◆ EXCERPTED PASSAGE
________
# Show us yer shed!!



## Tink82 (Mar 22, 2009)

I need inspiring 

OH has been very busy today clearing the raised area in the garden to get a shed on there.. I just a few ideas for set-up's etc


----------



## Guest (Jun 26, 2010)

my shed:thumbup:


----------



## crofty (May 2, 2008)




----------



## briertonminilops (Jun 21, 2010)

We inherited a 23' x 16' shed when we moved. It would have made a great workshop. However once the Buns moved in......


----------



## Tink82 (Mar 22, 2009)

borderer said:


> my shed:thumbup:





briertonminilops said:


> We inherited this shed and it was to be my toolshop....... It's now the Bunny Barn.


I don't think my budget or garden could quite stretch to those, but they do look fab!!


----------



## crofty (May 2, 2008)

briertonminilops said:


> We inherited this shed and it was to be my toolshop....... It's now the Bunny Barn.


Those hutches are tiny


----------



## Tink82 (Mar 22, 2009)

crofty said:


>


I love yours  I'm going to steal the cat flap idea!! How big is it? I've seen one for £93 (cheaper than a hutch!!) that is 6x4, then OH had the idea of adding a second level with a ramp..
.. also, your windows are metal grids, would it get too hot/cold with the windows in it??


----------



## crofty (May 2, 2008)

Tink82 said:


> I love yours  I'm going to steal the cat flap idea!! How big is it? I've seen one for £93 (cheaper than a hutch!!) that is 6x4, then OH had the idea of adding a second level with a ramp..
> .. also, your windows are metal grids, would it get too hot/cold with the windows in it??


My shed is 8ftx6ft but i have four buns in it remember. Yes always remove the glass windows, they get far too hot, as for winter, my run will have a roof on soon so it willbe sheltered, some people put flaps on the outside over the grids that you can pull down too, we put a new roof on the shed with a decent overhang too so even without the roof on the run at the moment when it did rain no water got in the shed  Im hopefully going to add another level in my shed too.


----------



## helebelina (Nov 11, 2009)

crofty said:


> Those hutches are tiny


Yes, each of those hutches are about a quarter of the size they should be for a rabbit. Wouldn't even put a guinea pig in them. :frown:


----------



## briertonminilops (Jun 21, 2010)

Those hutches were temporary for a week until the block tiers arrived from the Happy Hutch Company...the sizes are currently 5'x3'x3' and 6'x3'x3' plus exercise runs down the centre of the shed.
________
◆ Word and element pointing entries

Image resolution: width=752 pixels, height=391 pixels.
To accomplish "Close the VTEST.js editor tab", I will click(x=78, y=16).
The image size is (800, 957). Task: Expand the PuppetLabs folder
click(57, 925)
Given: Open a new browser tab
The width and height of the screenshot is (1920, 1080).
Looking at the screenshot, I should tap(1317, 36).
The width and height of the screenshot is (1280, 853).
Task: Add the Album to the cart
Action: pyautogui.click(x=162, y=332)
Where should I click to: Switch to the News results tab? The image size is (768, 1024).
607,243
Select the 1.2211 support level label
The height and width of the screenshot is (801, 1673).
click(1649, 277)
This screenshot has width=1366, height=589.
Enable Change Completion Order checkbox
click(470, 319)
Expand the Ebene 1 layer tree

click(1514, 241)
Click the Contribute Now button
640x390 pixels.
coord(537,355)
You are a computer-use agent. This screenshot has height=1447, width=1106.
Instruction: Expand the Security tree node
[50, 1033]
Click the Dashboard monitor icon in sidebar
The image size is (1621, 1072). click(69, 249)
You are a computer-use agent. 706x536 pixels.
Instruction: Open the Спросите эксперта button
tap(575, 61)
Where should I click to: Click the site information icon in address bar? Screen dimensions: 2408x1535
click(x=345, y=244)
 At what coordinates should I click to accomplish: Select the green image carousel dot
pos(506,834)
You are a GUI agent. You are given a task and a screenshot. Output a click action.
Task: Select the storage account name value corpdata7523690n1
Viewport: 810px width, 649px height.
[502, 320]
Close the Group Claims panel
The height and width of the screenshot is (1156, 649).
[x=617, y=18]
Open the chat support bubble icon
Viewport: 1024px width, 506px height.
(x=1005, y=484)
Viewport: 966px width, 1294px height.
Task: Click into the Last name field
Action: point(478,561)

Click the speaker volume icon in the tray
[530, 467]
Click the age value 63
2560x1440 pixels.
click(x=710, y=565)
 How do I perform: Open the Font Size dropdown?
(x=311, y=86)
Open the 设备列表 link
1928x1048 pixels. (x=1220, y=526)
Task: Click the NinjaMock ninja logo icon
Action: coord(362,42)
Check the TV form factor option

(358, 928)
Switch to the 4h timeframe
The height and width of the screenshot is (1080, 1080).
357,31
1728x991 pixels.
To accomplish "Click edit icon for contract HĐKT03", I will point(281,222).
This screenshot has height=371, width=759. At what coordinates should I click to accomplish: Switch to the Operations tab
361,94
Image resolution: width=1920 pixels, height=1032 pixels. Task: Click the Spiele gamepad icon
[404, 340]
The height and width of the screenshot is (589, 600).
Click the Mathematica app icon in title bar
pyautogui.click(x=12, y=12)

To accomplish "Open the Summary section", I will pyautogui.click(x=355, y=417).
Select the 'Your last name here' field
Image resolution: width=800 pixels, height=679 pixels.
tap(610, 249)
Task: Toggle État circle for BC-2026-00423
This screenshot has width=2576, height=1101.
________
◆ GIVEN INSTRUCTION
In the shed thread, rename "exercise runs" as "play areas" throughout the stretch from "Those hutches were" through "of the shed.", and write out that stretch again.

◆ RESPONSE TO THIS TASK
Those hutches were temporary for a week until the block tiers arrived from the Happy Hutch Company...the sizes are currently 5'x3'x3' and 6'x3'x3' plus play areas down the centre of the shed.